Caroline Tufton (Barham) to Martha Jefferson (Randolph)

My dear Miss Jefferson

It is impossible for me to express how much pleasure your kind letter gave me, which I intended to have answered last month, but was unfortunately prevented, I was quite unhappy to think you were in England without a possibility of our meeting, but I am now in expectation of hearing of your safe arrival in America, I sincerely wish your passage was a better one, than you expected—I have just found out there are ships that go to America every month, so that I flatter myself we shall hear from you very often, for however I may be situated I shall always feel greatly interested in everything that concerns your happiness: I hope you will sometimes think of us, I feel it impossible ever to forget you.

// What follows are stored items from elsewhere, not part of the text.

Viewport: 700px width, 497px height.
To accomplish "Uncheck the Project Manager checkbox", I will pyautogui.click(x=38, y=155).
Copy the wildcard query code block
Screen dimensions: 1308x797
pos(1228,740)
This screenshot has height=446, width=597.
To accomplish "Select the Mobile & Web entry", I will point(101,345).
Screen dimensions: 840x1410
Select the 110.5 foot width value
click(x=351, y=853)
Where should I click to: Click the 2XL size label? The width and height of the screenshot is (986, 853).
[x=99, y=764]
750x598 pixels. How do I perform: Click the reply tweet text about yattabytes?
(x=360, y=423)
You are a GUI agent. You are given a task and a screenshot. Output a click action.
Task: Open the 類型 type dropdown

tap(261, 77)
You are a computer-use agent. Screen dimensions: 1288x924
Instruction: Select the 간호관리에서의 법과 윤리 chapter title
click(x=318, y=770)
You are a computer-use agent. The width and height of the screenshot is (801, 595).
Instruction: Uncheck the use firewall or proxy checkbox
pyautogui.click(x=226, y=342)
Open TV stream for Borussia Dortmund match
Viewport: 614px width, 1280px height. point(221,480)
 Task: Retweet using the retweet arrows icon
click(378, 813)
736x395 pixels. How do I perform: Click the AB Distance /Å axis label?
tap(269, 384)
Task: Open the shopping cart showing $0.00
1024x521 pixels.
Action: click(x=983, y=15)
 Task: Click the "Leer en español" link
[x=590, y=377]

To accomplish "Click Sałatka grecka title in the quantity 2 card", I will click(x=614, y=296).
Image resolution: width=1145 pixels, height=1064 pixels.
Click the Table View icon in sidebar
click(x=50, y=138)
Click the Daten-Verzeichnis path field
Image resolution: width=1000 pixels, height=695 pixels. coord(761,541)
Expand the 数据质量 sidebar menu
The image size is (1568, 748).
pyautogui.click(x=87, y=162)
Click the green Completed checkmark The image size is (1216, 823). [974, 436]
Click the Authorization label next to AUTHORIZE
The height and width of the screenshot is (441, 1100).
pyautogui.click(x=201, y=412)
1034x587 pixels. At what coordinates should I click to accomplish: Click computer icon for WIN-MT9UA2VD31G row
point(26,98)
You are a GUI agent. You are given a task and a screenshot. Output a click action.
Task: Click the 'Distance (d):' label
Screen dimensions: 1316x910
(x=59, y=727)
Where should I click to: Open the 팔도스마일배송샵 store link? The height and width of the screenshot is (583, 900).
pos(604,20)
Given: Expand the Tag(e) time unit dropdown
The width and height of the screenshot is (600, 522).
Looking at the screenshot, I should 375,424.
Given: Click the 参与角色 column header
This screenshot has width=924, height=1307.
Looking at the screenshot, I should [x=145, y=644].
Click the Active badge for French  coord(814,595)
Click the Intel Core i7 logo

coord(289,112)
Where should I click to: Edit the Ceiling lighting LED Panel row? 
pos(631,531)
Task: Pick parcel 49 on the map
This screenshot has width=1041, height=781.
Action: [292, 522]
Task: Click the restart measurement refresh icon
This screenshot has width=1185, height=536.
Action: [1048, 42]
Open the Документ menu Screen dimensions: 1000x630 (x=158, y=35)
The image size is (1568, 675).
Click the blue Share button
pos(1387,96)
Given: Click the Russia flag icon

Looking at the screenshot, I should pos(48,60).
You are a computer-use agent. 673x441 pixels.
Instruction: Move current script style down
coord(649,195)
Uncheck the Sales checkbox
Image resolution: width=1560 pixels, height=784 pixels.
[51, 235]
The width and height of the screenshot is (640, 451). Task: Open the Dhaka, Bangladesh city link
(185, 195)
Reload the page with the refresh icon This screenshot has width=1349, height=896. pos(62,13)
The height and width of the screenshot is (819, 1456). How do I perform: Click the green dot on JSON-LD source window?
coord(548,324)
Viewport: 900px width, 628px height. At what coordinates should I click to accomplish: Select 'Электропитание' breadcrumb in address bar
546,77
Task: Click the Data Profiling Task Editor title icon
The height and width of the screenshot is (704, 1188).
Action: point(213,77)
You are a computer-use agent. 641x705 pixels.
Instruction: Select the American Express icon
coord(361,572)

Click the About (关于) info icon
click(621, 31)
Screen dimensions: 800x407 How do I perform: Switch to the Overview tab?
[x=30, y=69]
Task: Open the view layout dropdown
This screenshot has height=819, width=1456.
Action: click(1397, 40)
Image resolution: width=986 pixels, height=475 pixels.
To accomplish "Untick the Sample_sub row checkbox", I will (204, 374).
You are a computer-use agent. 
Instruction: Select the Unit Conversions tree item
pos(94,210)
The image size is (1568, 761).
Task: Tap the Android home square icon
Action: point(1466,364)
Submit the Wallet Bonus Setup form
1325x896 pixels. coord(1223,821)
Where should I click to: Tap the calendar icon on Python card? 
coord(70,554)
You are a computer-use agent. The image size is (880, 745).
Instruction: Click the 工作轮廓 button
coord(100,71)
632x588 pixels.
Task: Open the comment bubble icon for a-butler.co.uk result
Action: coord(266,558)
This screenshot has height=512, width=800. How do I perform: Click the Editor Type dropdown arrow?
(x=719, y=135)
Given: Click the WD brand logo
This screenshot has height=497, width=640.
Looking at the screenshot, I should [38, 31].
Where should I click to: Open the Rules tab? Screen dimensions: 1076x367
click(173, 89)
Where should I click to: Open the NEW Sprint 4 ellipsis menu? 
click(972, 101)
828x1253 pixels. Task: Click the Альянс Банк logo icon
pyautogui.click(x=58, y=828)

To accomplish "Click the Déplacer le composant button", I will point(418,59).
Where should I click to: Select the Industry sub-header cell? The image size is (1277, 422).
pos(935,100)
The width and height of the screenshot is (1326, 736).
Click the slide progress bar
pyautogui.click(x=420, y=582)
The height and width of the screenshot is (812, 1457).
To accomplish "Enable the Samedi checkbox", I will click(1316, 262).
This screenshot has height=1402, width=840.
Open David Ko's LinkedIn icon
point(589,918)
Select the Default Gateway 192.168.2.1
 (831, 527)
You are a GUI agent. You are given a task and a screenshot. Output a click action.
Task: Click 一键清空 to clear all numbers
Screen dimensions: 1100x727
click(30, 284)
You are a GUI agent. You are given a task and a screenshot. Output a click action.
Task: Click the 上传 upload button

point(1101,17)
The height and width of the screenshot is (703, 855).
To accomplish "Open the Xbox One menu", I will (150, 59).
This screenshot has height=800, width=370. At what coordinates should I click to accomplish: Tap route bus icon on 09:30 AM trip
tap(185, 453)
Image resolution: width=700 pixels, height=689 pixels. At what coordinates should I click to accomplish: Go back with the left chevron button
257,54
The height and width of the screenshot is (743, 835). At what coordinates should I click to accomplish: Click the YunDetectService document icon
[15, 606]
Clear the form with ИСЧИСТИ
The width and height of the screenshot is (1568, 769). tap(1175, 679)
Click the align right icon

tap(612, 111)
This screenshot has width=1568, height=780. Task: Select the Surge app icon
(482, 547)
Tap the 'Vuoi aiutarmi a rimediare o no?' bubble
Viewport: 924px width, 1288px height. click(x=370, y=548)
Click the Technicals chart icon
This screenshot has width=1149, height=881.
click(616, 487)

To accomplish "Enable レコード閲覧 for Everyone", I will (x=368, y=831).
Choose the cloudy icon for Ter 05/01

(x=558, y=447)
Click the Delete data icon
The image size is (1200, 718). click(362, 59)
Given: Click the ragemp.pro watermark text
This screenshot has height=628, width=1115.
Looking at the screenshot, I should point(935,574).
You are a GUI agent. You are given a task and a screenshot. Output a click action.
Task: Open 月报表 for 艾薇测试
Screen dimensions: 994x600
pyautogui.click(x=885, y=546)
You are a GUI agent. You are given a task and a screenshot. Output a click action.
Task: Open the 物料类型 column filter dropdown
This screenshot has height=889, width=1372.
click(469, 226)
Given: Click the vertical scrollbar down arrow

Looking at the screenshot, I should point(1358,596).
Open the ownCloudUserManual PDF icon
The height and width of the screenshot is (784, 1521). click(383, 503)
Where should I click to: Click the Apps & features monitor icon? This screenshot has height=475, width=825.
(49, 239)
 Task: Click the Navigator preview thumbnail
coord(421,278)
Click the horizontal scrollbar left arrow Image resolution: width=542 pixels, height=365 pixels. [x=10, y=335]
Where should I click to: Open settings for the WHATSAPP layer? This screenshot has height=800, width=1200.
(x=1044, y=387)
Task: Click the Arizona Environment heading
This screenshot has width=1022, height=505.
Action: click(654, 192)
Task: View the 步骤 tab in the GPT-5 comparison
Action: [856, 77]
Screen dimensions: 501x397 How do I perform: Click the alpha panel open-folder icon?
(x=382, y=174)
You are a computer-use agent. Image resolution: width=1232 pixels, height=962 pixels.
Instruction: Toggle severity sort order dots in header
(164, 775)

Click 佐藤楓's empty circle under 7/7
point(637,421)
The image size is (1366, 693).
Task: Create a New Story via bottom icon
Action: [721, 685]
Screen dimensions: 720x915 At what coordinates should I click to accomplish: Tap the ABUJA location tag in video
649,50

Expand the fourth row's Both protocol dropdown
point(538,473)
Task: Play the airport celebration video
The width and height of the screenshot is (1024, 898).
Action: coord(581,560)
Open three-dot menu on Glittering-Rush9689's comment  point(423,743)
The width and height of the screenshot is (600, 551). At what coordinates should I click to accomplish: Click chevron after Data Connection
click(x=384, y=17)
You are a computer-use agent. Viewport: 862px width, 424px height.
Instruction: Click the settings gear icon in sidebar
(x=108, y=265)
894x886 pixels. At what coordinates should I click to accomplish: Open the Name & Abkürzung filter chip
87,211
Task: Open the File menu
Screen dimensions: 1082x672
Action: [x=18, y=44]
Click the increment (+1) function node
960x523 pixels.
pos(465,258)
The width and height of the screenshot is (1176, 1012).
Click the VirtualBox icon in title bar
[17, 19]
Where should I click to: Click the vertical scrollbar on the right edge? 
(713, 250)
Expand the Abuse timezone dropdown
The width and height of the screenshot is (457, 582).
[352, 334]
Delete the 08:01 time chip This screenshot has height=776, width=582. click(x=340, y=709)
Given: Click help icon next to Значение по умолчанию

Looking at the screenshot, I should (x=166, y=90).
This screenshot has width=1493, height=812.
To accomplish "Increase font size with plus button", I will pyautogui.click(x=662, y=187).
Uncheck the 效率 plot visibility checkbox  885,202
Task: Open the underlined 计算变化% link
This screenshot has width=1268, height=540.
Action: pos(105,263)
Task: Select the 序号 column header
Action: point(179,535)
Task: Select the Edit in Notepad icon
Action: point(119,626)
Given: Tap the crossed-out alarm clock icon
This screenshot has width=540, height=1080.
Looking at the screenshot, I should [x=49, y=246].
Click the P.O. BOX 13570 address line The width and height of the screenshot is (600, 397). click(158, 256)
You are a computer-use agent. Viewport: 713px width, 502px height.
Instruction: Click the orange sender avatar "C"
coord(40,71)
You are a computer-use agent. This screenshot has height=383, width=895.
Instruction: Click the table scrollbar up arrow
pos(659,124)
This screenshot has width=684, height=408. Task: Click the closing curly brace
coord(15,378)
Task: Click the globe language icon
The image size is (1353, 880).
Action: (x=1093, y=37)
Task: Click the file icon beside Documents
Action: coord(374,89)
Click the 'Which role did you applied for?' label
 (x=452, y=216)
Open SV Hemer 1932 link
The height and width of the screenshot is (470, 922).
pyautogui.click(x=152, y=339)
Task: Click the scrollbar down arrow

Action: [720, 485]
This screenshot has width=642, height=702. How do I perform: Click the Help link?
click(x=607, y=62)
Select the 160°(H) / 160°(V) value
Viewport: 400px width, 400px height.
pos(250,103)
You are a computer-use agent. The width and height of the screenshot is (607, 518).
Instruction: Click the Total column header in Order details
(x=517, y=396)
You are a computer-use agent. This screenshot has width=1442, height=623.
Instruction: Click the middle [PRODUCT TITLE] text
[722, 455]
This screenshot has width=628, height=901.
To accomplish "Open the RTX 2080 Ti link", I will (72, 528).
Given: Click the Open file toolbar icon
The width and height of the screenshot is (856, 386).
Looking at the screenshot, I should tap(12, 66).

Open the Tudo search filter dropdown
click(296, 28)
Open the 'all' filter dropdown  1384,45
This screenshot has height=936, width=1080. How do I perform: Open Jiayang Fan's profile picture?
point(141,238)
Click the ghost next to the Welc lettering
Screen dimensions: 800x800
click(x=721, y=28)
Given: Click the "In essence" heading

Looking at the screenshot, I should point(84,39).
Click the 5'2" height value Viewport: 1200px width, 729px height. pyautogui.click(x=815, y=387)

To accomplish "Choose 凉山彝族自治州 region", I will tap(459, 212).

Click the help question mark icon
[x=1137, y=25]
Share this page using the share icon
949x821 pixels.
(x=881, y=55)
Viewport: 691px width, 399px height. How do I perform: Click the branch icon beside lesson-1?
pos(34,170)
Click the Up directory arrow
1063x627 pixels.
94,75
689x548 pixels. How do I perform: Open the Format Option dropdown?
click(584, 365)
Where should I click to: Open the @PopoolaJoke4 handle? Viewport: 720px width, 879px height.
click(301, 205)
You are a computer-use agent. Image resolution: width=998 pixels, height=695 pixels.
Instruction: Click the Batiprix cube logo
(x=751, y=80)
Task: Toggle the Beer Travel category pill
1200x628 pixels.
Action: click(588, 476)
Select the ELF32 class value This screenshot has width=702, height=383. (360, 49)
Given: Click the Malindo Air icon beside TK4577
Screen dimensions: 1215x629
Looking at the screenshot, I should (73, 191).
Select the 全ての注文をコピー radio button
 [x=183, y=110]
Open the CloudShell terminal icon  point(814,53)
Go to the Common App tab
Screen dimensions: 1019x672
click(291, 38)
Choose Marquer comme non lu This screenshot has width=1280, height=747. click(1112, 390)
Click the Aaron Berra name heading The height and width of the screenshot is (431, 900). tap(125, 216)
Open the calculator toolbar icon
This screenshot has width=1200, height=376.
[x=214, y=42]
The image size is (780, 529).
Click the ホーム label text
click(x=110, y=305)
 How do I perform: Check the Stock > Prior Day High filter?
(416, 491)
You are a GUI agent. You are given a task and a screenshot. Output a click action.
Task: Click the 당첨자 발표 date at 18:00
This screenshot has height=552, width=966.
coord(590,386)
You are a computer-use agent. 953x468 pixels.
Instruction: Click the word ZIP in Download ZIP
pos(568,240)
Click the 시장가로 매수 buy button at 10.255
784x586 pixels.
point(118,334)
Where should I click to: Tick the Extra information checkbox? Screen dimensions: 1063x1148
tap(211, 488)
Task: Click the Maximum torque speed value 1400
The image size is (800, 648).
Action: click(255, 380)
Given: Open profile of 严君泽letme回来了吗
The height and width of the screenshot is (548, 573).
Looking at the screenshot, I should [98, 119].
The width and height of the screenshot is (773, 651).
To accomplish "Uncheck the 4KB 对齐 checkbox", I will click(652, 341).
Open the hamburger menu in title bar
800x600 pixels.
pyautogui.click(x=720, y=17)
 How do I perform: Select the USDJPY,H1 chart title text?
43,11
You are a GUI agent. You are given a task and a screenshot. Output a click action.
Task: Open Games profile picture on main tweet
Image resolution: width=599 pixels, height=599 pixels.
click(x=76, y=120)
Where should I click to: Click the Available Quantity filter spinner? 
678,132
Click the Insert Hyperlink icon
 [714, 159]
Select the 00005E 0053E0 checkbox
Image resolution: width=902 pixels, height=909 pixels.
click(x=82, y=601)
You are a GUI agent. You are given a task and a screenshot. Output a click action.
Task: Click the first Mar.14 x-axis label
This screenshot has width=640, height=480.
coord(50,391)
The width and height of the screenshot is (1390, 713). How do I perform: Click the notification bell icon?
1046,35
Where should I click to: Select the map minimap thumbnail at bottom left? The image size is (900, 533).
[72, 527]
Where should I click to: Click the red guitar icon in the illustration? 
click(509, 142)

We have been in town about a week, but we go in the country tomorrow to Lord Winchilsea’s, where there is to be a very pleasant party, we shall stay about a fortnight and return to town for the winter. I have quite forgot to tell you all this time, what I dare say will surprize you very much, that the Duke is going to be married to Miss Cope, it will take place very soon, she is very pretty and amazingly good natured, we both like her of all things. I have seen Botidoux’s friend Mr Bligh, who is as much enraged with her as ever, about the bouquet: As for any of our other agreeable partners, I have seen none to my great sorrow. The Coutts’ are all gone to Italy for the winter to improve in speaking Italian as well as they do French, I wonder if Mr Coutts has forgiven you, he was almost as angry with me—I am afraid you will find this letter very stupid, but I thought I had so much to say to you, and I now find that it is so little, I feel sorry that I began on this large sheet of paper, but I hope you will forgive this my stupidity, as you must soon get accustomed to it. I flatter myself that the idea you had formed of America was an unfavorable one, and that you will spend your time more agreeably, than you imagined. I have not heard from Paris this age, so that I know of no news even from there, except that there are fewer people there than ever. It is astonishing the number of French there are in townfew that I knew before, none of the Clinqmay suppose—Mr Stone desires his Compts—the Duke mille amitiés. Elizabeth joins with me in love to you; pray don’t forget to mention us to Polly—Write soon as I shall really be uneasy if we do not hear from you, in the mean time accept the sincere assurances of being always my dearest Miss Jefferson

Most Affectionately yrs
C Tufton
Tr (ViU: ER); in an unidentified hand.

mille amitiés: “a thousand greetings.”